Excerpted text Start Marker
The Other New Food Forest

Besides the new community food forest that is being planted at the Just Food farm (near the big red barn, so affectionately called the redbarn forest), we have established a new food forest at the IBM lab on Riverside Drive (so its nickname is the riverside forest).

What is a food forest? What is the IBM Food Forest at Riverside?
A food forest is a gardening technique or land management system which mimics a woodland ecosystem by incorporating edible trees, shrubs, perennial and annual plants, as well as mushrooms. The establishment of a food forest is iterative and while the fruit and nut trees take a while to reach maturity and bear fruit, we plant annual vegetables in the spaces between them to have some food to harvest in the first years. Harvests from the Riverside Food Forest on the IBM campus will be donated to the Ottawa Food Bank as part of their Grow a Row, Donate a Row program. The output this year will be mainly the root crops growing on site, potatoes and carrots, as the approximately 50 fruit bushes and trees that we have planted will take a few years to be fully productive.

Who is involved?
We have started this project as a really grassroots effort operating on a shoestring. There are many people to thank for what has already been accomplished, too many to thank individually in fact. Thanks to the team of over 40 IBM employees who have volunteered (doing variety of tasks from clearing dead shrubs to moving wheelbarrows of soil, to planting so many trees, vegetables and pollinator-friendly perennials). A large group of enthusiastic children who attended the IGNITE camp have also helped out, they built mushroom beds (which will not only yield crops of mushrooms, but are a favourite food for pollinators, bees love to eat the mycelium, as a medicine to build their immune systems, see beefriendly.org for details).

A group of local Ottawa food forest enthusiasts donated trees and plants to the effort. Clintar, the landscaping company that holds a service contract with IBM has generously donated time and equipment over and above their contract to help truck some donated mulch to the site and they will be helping out on our weekend planting day on August 26th. Local businesses, Cedar Recycles and Hummingbird Chocolate have donated mulch (and the husks from the cacao beans smell soooo chocolate-y good!).

What next?
The employee volunteers are the IBM Food Forestry club, and there is much left to do. All IBM employees are welcome to join the IBM food forestry club! Though there is on-going work that can be done in spurts during the weekdays, we will have a bigger work day on Saturday, August 26th, to move the remaining soil and mulch (Clintar will bring some equipment to help move the heavy stuff), and to plant some more trees and to build mushroom logs. There will be a late fall planting day as well, sometime in late October to plant some dormant nut trees (hazelnuts and pines) also.
Excerpted text End Marker
Records provided Start Marker
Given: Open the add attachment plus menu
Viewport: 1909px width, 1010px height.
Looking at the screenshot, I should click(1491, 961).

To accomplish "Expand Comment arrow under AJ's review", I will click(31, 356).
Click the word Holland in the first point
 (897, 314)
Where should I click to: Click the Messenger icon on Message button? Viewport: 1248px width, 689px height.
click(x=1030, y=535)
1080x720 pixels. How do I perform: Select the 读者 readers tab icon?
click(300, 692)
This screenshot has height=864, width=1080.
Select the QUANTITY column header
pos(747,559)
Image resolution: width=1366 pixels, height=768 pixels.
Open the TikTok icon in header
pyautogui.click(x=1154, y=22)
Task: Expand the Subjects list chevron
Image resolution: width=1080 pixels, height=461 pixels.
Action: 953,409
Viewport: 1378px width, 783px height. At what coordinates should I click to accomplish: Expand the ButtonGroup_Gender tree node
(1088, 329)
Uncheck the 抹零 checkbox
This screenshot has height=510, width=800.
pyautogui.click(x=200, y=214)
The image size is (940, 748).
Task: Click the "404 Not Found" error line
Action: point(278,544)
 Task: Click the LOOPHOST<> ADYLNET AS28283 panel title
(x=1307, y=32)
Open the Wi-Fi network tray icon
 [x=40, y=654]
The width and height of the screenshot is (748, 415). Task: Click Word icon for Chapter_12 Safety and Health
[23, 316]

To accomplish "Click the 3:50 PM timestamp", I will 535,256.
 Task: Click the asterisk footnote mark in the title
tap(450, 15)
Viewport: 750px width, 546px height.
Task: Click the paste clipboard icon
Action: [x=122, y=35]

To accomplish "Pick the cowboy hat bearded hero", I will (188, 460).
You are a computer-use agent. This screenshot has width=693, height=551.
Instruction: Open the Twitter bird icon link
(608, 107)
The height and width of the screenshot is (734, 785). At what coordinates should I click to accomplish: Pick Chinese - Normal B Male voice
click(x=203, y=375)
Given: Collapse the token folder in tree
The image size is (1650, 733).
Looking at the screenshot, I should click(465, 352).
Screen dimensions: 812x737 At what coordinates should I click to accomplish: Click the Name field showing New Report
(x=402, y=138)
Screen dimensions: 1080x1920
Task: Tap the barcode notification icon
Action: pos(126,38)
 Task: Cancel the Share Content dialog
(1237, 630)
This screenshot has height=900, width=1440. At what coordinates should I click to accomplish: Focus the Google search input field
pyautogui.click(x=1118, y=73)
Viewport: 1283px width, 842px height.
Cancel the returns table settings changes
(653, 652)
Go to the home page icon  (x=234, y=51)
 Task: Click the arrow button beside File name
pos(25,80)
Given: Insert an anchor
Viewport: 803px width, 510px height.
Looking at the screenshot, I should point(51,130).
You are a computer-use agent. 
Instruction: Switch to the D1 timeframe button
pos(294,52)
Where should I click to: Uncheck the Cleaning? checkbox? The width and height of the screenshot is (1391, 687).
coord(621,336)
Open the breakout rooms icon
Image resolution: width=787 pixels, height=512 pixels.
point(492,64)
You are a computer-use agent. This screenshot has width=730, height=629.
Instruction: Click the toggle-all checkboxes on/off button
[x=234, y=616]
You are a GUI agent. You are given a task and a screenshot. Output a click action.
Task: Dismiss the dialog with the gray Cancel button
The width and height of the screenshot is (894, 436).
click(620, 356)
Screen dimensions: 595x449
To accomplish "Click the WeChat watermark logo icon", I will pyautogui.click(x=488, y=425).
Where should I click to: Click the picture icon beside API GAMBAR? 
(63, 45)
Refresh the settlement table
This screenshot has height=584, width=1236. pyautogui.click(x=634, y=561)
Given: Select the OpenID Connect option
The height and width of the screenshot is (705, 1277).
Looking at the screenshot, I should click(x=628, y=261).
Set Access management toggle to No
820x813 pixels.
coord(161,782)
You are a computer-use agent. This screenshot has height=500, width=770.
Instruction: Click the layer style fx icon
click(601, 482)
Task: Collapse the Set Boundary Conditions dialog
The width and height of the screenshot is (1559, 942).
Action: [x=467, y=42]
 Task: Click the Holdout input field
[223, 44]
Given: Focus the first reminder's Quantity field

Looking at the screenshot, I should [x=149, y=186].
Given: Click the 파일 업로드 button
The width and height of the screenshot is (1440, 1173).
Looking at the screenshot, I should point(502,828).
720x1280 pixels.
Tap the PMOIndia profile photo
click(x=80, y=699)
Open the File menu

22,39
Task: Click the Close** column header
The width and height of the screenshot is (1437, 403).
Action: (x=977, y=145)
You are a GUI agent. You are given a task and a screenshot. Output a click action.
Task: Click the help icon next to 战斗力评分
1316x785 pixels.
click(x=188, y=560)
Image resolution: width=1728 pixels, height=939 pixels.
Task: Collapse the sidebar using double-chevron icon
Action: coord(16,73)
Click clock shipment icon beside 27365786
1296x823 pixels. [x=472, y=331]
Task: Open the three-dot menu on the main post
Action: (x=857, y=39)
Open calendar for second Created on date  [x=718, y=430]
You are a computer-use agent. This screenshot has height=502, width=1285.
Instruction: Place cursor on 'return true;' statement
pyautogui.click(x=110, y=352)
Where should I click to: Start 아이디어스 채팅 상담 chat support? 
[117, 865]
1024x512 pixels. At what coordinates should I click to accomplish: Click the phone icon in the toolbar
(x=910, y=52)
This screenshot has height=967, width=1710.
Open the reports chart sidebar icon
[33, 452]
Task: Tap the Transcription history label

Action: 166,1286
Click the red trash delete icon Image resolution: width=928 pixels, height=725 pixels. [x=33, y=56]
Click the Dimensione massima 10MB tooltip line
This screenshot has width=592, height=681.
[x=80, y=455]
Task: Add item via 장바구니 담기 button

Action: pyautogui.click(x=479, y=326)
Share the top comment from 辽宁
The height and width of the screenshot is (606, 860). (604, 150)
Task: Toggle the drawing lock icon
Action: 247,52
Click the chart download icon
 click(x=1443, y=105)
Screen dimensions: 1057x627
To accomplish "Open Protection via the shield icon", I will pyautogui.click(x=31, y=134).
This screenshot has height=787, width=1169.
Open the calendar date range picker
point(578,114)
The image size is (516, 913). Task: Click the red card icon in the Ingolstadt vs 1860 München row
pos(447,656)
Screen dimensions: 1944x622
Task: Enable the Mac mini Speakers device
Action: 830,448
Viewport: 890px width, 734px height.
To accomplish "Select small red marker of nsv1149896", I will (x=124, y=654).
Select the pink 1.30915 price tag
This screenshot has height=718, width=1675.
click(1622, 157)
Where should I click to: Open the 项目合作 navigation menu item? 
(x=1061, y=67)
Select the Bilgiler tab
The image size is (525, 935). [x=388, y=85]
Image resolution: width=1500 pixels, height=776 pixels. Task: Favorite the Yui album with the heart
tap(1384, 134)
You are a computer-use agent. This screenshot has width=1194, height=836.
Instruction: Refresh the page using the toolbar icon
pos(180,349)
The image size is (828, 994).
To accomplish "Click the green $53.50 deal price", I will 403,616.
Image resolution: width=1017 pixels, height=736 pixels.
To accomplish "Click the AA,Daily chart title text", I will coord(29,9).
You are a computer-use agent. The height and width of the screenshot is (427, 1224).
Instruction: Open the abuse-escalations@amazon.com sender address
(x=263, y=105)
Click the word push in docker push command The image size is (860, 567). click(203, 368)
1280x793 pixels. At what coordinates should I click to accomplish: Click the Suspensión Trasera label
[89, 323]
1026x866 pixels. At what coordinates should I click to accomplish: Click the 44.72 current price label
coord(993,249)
Records provided End Marker
● **Exercises**:
(1) Summarize the food forest text in two sentences.
(2) Rewrite the part of the food forest text starting with "Besides the new" and going on through "the riverside forest).", with "big red barn" replaced by "large red barn".

● **Task-by-task outputs**:
(1) A new food forest, nicknamed the riverside forest, has been established at the IBM lab on Riverside Drive, with annual vegetables planted between the fruit and nut trees so that there is food to harvest in the first years, and its harvests will be donated to the Ottawa Food Bank's Grow a Row, Donate a Row program. The grassroots project has been supported by over 40 IBM employee volunteers, children from the IGNITE camp, local food forest enthusiasts, Clintar, Cedar Recycles and Hummingbird Chocolate, and the IBM Food Forestry club plans a bigger work day on Saturday, August 26th, and a planting day in late October.

(2)
Besides the new community food forest that is being planted at the Just Food farm (near the large red barn, so affectionately called the redbarn forest), we have established a new food forest at the IBM lab on Riverside Drive (so its nickname is the riverside forest).